Coke did not contest the extradition, his lawyer said, because he wanted to leave his country immediately and face gun and drug charges in the United States.
Peter Bunting, general secretary of the opposition People's National Party, told CNN in an e-mail stamped 2:30 p.m. ET that Coke was at the airport awaiting to be transported to the United States, and a Jamaican Information Service report said he was flown off the island early in the afternoon. It was not clear to where he would fly, but the indictment against him was handed up in New York.
Coke released a statement through his lawyers saying he made the decision to be extradited despite his belief that he would have been vindicated by Jamaican courts.
"I take this decision for I now believe it to be in the best interest of my family, the community of West Kingston, and in particular, the people of Tivoli Gardens and, above all, Jamaica," the statement said.
He further said he was "deeply upset and saddened" for many Jamaicans, including the security forces who were killed.
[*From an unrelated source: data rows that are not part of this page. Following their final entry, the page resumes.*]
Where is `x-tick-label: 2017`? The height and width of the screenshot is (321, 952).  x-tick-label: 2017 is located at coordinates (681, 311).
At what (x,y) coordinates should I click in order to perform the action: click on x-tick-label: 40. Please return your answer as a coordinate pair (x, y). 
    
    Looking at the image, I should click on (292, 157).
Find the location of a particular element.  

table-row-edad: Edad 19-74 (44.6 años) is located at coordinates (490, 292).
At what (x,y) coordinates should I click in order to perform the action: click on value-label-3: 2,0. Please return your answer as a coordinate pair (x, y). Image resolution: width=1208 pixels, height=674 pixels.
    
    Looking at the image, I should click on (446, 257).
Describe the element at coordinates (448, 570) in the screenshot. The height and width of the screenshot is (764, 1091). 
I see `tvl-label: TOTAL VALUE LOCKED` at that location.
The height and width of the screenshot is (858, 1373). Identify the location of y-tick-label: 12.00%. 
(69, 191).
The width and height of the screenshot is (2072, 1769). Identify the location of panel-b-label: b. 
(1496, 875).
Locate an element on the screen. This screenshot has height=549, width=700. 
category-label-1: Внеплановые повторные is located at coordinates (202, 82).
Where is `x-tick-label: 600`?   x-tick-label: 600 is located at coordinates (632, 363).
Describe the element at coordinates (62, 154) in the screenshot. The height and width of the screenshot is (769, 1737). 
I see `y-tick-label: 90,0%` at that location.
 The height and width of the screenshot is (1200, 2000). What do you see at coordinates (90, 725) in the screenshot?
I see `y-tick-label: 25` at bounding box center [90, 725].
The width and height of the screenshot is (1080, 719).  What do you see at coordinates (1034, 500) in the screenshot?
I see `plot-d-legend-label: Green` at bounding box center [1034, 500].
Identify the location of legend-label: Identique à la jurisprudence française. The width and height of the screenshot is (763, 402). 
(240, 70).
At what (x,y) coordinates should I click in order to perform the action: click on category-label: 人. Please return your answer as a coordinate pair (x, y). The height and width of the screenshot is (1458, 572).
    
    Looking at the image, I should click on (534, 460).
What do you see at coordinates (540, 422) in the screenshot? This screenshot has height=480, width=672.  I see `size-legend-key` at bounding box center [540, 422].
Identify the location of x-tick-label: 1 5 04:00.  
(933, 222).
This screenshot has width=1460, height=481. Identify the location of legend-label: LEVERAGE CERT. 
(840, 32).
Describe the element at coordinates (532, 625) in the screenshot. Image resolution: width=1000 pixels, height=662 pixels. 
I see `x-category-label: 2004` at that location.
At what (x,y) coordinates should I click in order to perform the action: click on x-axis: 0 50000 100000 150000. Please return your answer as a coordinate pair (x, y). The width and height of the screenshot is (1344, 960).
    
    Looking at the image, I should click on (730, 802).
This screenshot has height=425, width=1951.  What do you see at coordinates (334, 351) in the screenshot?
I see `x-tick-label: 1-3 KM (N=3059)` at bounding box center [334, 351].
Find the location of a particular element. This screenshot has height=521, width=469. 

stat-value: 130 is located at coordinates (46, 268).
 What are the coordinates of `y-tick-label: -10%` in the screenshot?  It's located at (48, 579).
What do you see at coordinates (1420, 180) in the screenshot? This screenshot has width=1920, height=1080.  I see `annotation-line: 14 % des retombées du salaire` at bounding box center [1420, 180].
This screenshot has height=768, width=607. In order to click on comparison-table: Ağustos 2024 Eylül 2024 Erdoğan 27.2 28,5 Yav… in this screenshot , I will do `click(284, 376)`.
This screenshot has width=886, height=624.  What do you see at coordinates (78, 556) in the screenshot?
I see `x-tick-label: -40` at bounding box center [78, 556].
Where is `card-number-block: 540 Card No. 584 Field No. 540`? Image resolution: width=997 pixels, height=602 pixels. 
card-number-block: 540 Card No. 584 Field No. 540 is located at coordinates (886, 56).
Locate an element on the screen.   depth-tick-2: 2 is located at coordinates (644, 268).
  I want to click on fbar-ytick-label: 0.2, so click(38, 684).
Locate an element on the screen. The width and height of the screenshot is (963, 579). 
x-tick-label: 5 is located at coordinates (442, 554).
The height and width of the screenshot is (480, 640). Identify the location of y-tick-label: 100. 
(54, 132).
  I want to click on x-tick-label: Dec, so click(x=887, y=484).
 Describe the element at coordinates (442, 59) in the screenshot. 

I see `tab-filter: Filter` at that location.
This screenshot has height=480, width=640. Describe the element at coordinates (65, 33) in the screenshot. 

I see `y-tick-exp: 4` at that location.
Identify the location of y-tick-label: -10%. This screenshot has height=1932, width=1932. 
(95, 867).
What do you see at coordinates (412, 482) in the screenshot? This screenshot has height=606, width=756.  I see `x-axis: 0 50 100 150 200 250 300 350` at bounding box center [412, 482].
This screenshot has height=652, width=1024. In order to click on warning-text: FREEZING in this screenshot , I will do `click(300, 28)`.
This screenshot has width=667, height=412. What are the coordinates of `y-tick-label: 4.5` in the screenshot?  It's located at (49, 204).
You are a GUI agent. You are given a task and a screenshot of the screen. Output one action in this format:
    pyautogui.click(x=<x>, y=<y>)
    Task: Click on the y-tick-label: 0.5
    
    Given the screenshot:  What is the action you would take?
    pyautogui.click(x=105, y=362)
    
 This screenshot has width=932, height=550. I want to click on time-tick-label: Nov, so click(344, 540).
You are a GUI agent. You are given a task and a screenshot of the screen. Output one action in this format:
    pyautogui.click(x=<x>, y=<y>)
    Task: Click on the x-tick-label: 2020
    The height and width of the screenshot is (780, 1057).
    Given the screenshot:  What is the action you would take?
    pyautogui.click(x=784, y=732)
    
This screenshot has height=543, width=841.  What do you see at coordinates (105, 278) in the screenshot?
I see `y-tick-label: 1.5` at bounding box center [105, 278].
The situation could have been avoided, Coke said in his statement asking that Jamaicans pray for him.
Regarding concerns that those loyal to Coke would stir up trouble, parliament member Peter Phillips, a former national security minister and senior member of the opposition, said there has been little unrest in West Kingston or Tivoli Gardens because the government declared a state of emergency last month and put troops in the streets.
Things have been quiet in West Kingston because of the “dislocation of the criminal groups that are able to mount some kind of resistance,” he said, referring to the weeks-long violence between government security forces and gunmen alleged to be loyal to Coke.
Affidavits from two confidential informants form the basis for charges that Coke, 41, has pumped cocaine and hundreds of pounds of marijuana into the United States.
One witness quoted in the affidavit said Coke used women to "body-carry," or smuggle internally, the cocaine and travel to New York under the guise of purchasing clothing for their shops in Kingston.
Coke's associates said they also sent him guns packed in refrigerators, according to documents CNN obtained.
Coke, who was known for controlling the impoverished West Kingston enclave of Tivoli Gardens, is likened by experts to both Robin Hood and Pablo Escobar. But comparisons to the hero of Sherwood Forest and the one-time Colombian kingpin are not mutually exclusive.
Coke rules via a combination of violence, corruption and philanthropy, experts say, and unrest in the Jamaican capital resulted from competing interests: those who want him handed over for drug crimes versus those who consider him a benefactor.
The opposition made allegations that the Jamaican government participated in shielding Coke from authorities. The prime minister and other have denied the allegations.
Phillips believes an investigative commission should be appointed to probe whether there was an effort by the ruling Labor Party to “prevent and frustrate the extradition request.” The opposition will call for such a commission, but Phillips said to expect other segments of society to join the opposition’s demand.
Jamaicans deserve to “understand the activities that took place and the apparent conduct of members of government on the political and the administrative side,” Phillips said. “We need to know if there was an attempt to obstruct justice on behalf of the government.”
“There are still questions left to be answered,” he said.